20 Mayıs 2015 Çarşamba

Aynı evrende farklı dünyaların insanı olmak

Hayat bize görevler sunar ve bir vazife çıkarmamızı bekler. Sivil toplum faaliyetleri, eğitim aile vs gibi sorumluluklarımız olur. Ve her sorumluluk bize bir kimlik sunar ve bir muhatap belirler. Biz ise bir kimlik/karakter oluşturarak sorumluluklarımızın gereğini yapmak ve muhataplarımızla ilişki kurmak için hazırlık yaparız.(yaptığımızı düşünnek istiyorum)
Peki şu soruların cevabı var mı?
  • İşin/sorumluluğun gereklerinden haberimiz var mı?
  • Gereklilikler üzerinden ne durumdayız?
  • Eksiklerimiz neler?

Alıştırma seti.
• 1. Yazıda "20 Mayıs 2015" sözleriyle başlayan kısmı, "üzerinden ne durumdayız?" sözleri de dahil olmak üzere, olduğu gibi tekrarlayın.
• 2. Yazıda madde işaretleriyle sıralanan soruların tamamını yazın.

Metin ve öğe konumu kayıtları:
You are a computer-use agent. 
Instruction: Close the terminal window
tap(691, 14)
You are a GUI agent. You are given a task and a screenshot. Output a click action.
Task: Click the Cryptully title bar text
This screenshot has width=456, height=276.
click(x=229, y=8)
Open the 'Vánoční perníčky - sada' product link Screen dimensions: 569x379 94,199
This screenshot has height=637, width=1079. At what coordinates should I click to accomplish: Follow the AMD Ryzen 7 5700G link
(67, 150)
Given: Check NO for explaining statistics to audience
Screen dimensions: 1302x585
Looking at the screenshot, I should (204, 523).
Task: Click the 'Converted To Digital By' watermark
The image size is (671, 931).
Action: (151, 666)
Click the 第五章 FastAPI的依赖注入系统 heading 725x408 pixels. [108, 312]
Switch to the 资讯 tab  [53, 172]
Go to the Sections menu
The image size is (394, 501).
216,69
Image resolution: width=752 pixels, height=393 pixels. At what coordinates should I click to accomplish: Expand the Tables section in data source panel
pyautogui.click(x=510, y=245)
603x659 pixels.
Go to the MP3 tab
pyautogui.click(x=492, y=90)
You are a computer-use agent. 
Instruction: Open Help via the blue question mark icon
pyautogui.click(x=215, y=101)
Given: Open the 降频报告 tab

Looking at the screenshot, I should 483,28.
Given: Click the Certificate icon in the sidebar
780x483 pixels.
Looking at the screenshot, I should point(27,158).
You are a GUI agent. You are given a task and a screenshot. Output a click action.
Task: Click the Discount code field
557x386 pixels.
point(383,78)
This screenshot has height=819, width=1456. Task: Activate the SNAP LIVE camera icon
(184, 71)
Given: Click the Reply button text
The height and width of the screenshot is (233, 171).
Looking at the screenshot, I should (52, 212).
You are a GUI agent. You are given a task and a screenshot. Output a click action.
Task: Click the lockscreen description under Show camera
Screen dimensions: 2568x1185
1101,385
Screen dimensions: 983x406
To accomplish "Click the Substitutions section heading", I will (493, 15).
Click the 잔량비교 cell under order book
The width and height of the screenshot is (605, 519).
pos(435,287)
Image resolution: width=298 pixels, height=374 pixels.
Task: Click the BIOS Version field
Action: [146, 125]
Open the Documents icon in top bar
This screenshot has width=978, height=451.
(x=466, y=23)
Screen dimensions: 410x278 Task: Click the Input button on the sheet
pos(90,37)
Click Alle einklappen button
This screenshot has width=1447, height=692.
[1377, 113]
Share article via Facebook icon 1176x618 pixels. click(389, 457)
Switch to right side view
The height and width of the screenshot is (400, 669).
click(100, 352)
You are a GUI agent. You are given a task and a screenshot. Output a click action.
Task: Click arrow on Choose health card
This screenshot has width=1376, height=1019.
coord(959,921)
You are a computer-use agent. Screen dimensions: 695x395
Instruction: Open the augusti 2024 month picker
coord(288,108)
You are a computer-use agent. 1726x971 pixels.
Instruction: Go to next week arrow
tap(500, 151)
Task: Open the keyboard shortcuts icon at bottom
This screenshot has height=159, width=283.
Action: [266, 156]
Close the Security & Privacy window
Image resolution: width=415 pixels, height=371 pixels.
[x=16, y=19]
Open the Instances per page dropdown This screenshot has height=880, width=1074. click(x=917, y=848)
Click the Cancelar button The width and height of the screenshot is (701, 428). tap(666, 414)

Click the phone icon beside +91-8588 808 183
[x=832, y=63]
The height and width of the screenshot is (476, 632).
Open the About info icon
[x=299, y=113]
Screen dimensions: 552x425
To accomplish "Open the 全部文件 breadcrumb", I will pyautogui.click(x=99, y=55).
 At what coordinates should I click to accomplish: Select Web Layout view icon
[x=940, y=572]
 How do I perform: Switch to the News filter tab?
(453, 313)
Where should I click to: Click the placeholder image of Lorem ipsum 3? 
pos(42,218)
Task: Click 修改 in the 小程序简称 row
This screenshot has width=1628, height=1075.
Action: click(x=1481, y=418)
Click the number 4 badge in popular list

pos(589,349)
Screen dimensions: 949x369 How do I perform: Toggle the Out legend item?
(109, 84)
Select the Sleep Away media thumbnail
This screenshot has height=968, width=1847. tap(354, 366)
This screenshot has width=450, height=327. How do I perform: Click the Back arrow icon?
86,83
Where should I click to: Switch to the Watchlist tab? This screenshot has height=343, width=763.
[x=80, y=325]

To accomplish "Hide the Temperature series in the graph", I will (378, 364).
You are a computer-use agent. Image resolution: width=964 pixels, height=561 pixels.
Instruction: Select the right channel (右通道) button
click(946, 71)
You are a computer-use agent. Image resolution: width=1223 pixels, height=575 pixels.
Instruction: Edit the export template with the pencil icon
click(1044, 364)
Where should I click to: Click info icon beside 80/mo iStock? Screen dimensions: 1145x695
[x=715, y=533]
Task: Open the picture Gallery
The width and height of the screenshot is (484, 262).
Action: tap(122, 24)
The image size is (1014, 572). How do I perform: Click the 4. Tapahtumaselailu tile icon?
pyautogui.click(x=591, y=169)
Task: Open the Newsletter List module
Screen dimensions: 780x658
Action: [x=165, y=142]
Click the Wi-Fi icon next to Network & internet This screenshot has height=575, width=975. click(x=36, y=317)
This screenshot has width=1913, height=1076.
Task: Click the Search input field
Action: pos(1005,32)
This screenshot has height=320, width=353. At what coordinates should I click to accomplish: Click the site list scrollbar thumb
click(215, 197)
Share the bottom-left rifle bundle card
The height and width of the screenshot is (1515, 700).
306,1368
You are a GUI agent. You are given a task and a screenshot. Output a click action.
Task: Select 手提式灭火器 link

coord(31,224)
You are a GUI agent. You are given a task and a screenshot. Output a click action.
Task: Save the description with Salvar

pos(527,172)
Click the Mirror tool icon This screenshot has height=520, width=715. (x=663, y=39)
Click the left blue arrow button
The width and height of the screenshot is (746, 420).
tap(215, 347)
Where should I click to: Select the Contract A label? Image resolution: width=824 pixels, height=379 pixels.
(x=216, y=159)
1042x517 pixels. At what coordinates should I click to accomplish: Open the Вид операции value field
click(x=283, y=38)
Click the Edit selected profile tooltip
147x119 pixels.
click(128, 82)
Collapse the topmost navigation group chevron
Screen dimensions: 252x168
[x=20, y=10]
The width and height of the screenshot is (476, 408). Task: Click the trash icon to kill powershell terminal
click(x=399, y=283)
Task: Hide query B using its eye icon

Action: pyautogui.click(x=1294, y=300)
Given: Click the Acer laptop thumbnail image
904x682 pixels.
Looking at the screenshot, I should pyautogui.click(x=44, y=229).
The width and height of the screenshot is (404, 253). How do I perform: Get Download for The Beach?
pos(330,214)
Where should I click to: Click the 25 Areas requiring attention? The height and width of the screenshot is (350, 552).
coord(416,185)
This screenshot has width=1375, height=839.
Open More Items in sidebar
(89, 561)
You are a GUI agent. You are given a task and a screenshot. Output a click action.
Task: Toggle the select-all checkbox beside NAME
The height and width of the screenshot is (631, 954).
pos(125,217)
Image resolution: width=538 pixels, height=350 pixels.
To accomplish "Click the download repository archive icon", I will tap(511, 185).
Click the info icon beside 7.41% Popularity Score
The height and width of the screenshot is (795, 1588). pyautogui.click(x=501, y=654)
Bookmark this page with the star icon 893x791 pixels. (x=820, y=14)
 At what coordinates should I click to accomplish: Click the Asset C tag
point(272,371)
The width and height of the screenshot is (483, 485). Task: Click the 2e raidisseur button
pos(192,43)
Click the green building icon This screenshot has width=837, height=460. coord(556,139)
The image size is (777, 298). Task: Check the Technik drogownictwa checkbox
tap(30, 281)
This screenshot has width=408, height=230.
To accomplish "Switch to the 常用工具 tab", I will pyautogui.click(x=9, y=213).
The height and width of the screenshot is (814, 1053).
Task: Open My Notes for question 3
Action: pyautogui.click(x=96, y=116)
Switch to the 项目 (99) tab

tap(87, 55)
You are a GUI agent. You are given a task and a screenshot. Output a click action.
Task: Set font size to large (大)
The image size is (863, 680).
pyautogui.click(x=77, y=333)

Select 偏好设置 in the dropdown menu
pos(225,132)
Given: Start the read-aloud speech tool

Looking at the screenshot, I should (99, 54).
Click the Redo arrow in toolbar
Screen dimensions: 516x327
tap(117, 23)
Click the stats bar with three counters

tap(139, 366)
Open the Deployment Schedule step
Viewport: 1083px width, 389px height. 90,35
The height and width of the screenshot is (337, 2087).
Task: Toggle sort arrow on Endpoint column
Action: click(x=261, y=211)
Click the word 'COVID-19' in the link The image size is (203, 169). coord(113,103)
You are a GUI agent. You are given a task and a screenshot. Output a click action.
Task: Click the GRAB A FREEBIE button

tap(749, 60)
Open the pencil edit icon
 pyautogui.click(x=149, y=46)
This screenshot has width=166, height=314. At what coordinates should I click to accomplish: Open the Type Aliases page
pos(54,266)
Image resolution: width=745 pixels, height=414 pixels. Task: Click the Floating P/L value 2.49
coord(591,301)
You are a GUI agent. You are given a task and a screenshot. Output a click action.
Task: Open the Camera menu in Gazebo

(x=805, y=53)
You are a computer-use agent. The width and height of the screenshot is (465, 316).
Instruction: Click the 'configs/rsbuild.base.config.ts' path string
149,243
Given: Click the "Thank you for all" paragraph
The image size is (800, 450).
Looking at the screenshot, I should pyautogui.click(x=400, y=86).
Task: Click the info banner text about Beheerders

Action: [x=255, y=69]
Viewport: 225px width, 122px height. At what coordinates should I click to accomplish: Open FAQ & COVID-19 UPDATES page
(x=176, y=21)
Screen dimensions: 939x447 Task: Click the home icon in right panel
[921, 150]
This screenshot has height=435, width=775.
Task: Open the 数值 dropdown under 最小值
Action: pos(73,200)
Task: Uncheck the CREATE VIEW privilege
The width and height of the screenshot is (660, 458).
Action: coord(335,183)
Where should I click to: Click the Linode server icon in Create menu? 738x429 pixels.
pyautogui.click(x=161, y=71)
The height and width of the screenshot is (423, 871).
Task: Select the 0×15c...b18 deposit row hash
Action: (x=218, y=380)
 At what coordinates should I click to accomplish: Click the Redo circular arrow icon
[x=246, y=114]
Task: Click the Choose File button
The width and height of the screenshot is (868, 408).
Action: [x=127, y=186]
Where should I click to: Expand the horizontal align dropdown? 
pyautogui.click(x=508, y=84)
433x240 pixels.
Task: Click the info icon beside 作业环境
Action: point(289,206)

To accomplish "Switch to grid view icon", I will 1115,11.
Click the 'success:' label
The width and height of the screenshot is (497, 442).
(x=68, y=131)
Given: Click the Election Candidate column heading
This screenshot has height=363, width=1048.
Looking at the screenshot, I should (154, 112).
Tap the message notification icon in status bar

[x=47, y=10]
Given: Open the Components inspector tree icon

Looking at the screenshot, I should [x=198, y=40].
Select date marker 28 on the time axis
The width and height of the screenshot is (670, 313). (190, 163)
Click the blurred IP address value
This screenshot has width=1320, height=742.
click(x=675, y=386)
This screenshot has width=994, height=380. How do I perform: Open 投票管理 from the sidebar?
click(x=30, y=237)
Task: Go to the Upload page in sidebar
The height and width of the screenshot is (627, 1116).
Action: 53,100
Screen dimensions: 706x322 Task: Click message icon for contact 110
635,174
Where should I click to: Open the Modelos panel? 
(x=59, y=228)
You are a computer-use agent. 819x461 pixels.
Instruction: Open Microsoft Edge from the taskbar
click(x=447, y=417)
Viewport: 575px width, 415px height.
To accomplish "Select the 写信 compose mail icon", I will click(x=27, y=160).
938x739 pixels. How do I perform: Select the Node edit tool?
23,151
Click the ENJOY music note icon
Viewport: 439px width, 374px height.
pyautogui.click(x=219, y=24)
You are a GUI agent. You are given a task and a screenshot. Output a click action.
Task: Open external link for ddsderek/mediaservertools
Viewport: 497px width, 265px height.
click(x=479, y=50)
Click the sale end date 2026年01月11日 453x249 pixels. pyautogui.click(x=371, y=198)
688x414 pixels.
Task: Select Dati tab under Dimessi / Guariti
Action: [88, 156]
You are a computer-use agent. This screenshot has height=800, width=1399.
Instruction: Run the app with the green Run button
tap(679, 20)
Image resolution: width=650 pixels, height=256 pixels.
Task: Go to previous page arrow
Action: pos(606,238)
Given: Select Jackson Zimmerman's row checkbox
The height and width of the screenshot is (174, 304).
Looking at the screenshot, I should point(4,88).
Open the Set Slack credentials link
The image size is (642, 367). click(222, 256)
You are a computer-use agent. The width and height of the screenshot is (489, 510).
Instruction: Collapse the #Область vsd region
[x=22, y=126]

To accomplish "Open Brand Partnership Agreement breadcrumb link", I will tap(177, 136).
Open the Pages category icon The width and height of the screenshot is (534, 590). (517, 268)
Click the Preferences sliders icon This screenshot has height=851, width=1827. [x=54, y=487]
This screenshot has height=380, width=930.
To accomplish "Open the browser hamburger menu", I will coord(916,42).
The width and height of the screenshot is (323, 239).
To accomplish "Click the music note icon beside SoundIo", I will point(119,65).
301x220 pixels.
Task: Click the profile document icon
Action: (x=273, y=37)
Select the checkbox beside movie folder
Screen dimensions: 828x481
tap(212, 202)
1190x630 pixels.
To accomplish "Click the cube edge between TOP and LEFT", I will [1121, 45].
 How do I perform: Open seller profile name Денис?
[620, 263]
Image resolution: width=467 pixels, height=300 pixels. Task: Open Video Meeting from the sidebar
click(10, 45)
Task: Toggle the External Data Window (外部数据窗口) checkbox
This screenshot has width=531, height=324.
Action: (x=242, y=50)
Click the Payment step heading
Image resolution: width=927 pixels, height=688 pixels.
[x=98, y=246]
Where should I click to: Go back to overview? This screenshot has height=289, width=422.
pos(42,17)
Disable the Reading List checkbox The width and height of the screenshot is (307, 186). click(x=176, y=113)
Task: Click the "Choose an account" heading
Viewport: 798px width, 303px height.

Görev çözümleri.
• 1.
20 Mayıs 2015 Çarşamba

Aynı evrende farklı dünyaların insanı olmak

Hayat bize görevler sunar ve bir vazife çıkarmamızı bekler. Sivil toplum faaliyetleri, eğitim aile vs gibi sorumluluklarımız olur. Ve her sorumluluk bize bir kimlik sunar ve bir muhatap belirler. Biz ise bir kimlik/karakter oluşturarak sorumluluklarımızın gereğini yapmak ve muhataplarımızla ilişki kurmak için hazırlık yaparız.(yaptığımızı düşünnek istiyorum)
Peki şu soruların cevabı var mı?
  • İşin/sorumluluğun gereklerinden haberimiz var mı?
  • Gereklilikler üzerinden ne durumdayız?

• 2.
İşin/sorumluluğun gereklerinden haberimiz var mı?
Gereklilikler üzerinden ne durumdayız?
Eksiklerimiz neler?